Los Dodgers ya habían sido recibidos por el mandatario republicano después de la victoria en la Serie Mundial 2024 ante los Yankees

Los Dodgers de Los Ángeles visitaron el jueves la Casa Blanca con motivo de su segundo título seguido de la Serie Mundial pese a la oposición de muchos de sus aficionados, todavía indignados por las redadas migratorias del presidente estadounidense, Donald Trump, en la urbe californiana.
Dos de las figuras del equipo, el estadounidense Mookie Betts y el puertorriqueño Kiké Hernández, no esutvieron presentes en la ceremonia, que tuvo lugar nueve meses después de la victoria de los Dodgers en el Clásico de Otoño ante los Azulejos de Toronto.

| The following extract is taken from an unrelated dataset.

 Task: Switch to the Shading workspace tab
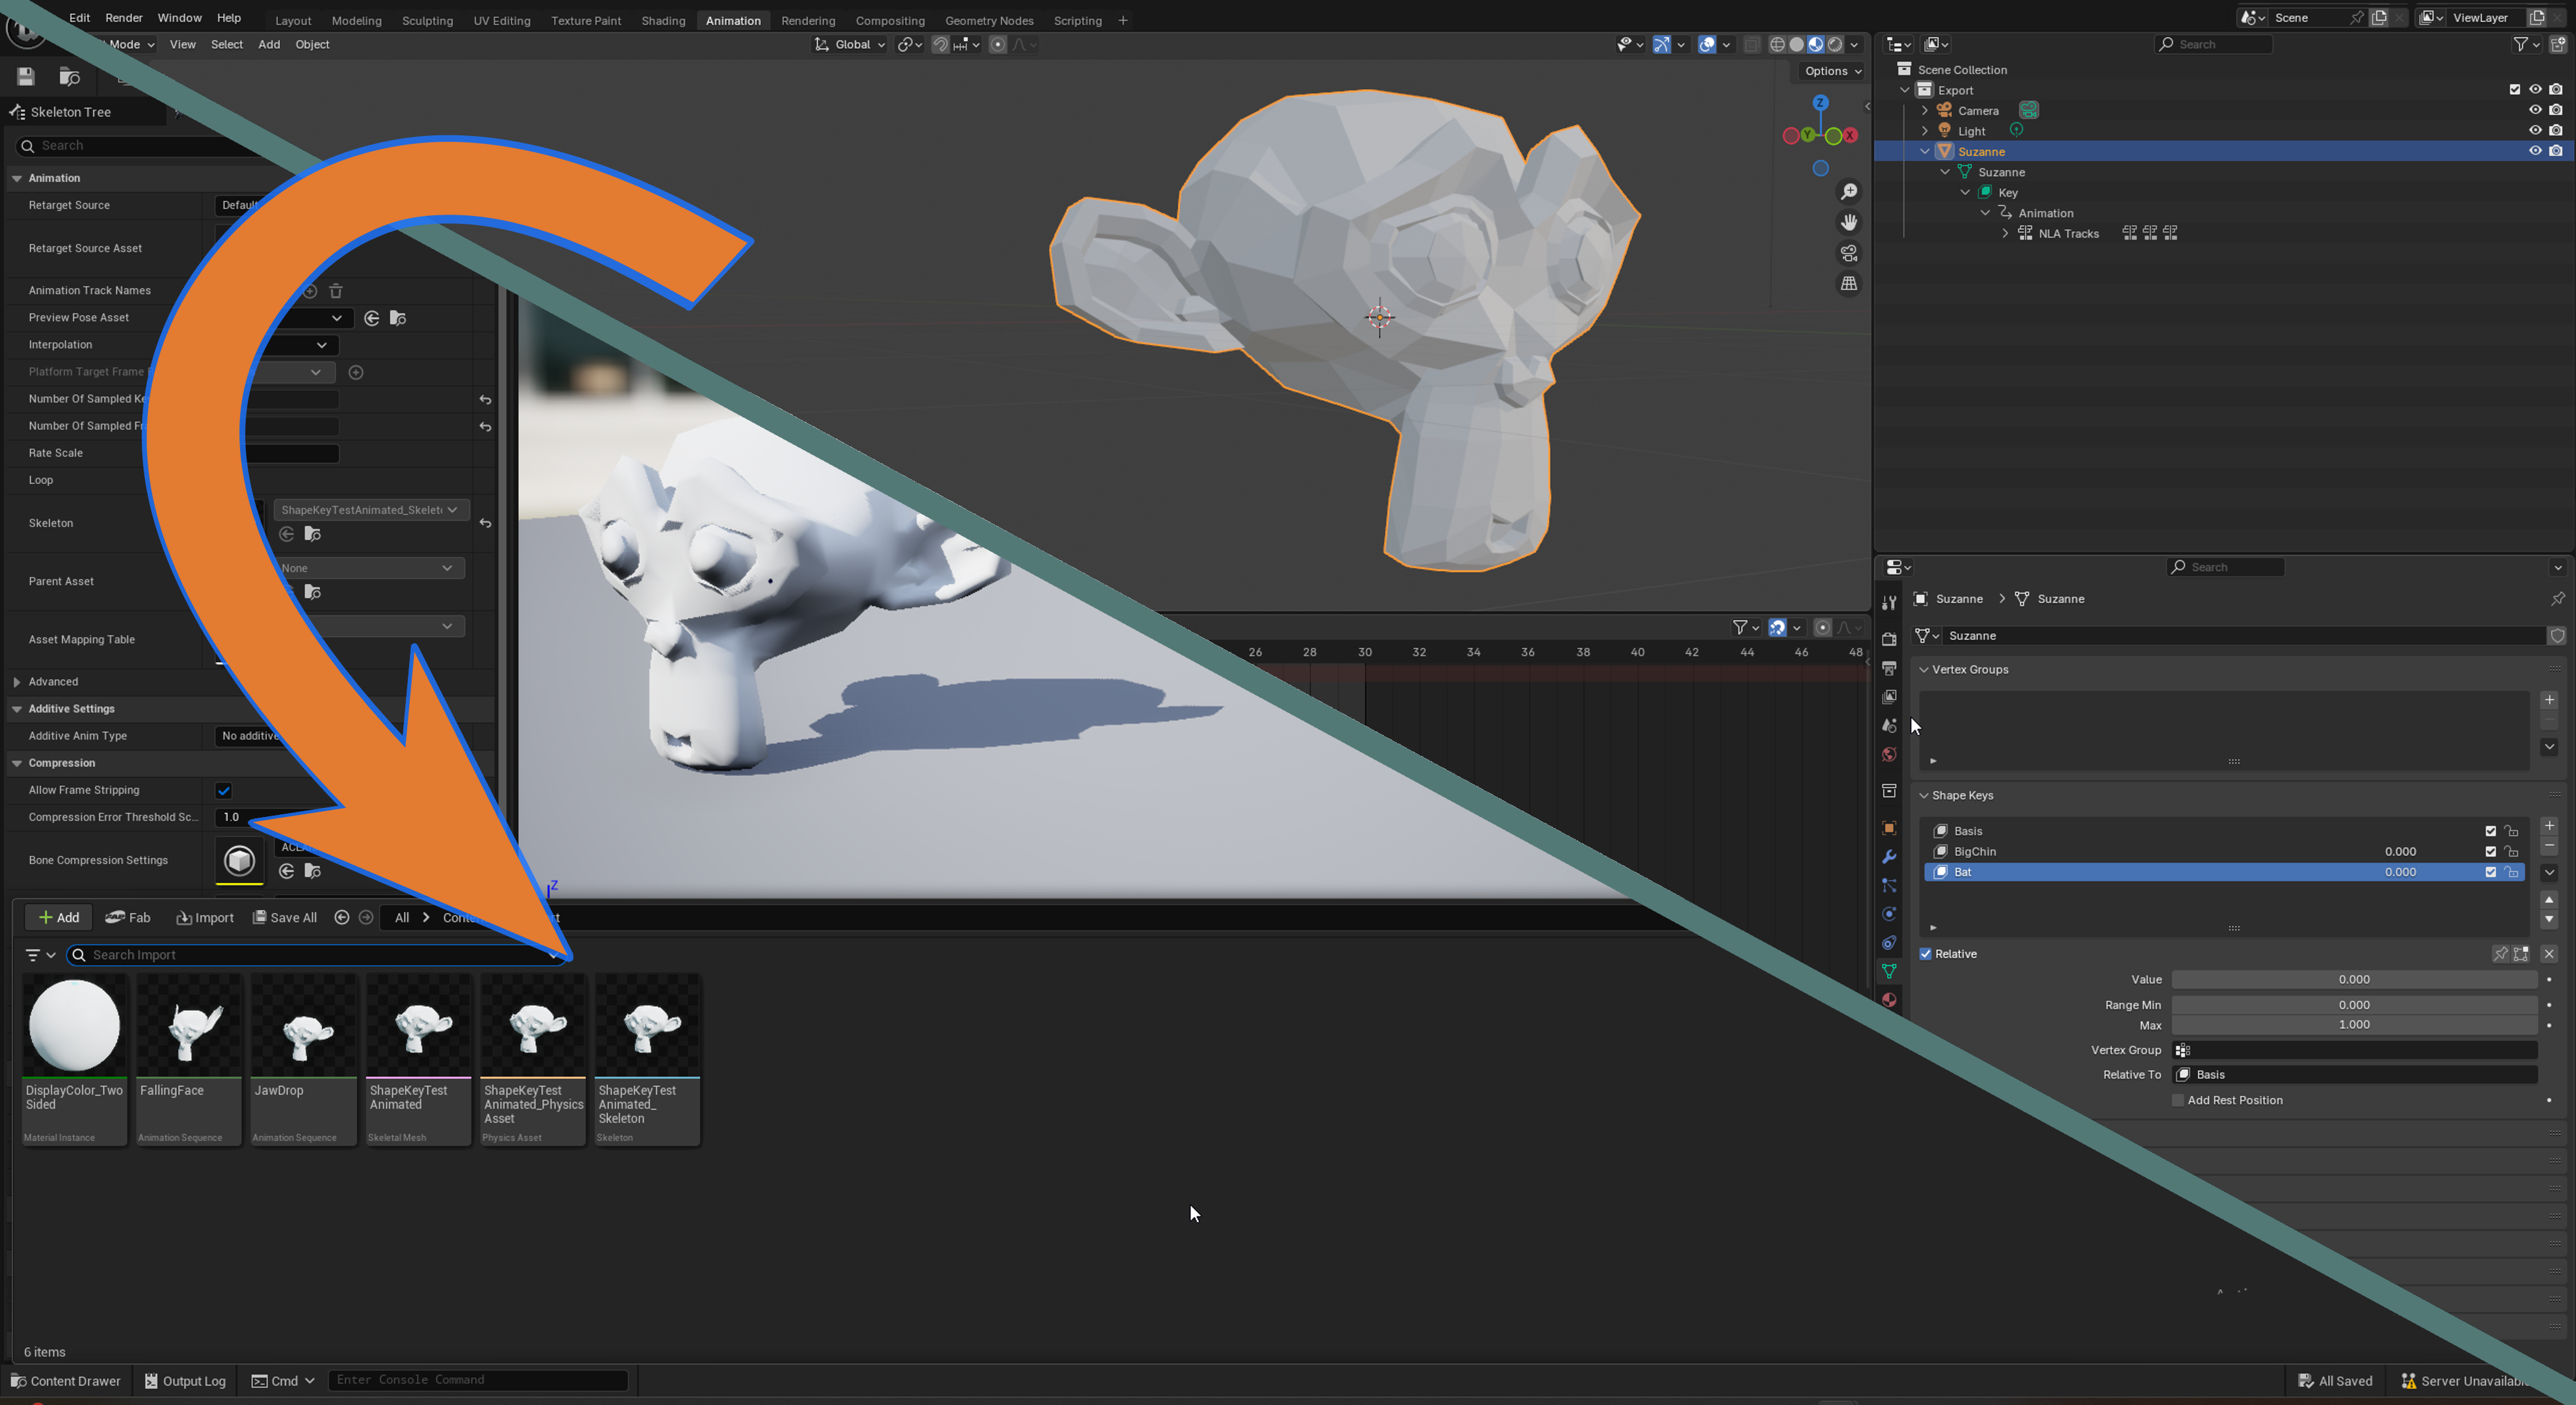[663, 20]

El resto del plantel, incluida la superestrella japonesa Shohei Ohtani, presenció cómo el dueño y presidente de los Dodgers, Mark Walter, le obsequiaba a Trump un anillo personalizado de la Serie Mundial y una camiseta con el número 47.
Los Dodgers ya habían sido recibidos por el mandatario republicano después de la victoria en la Serie Mundial 2024 ante los Yankees de Nueva York.
“Estoy encantado de decirles bienvenidos de nuevo a la Casa Blanca, y quizá los vea otra vez el año que viene”, dijo Trump.
Si bien estas visitas son una tradición para los campeones de las Grandes Ligas, la de los Dodgers generó molestia especialmente entre su enorme, histórica y leal afición latina.
En 2025, unos meses después de la anterior visita de los Dodgers a la Casa Blanca, Trump lanzó un operativo antiinmigración en Los Ángeles, una urbe de fuerte presencia hispana.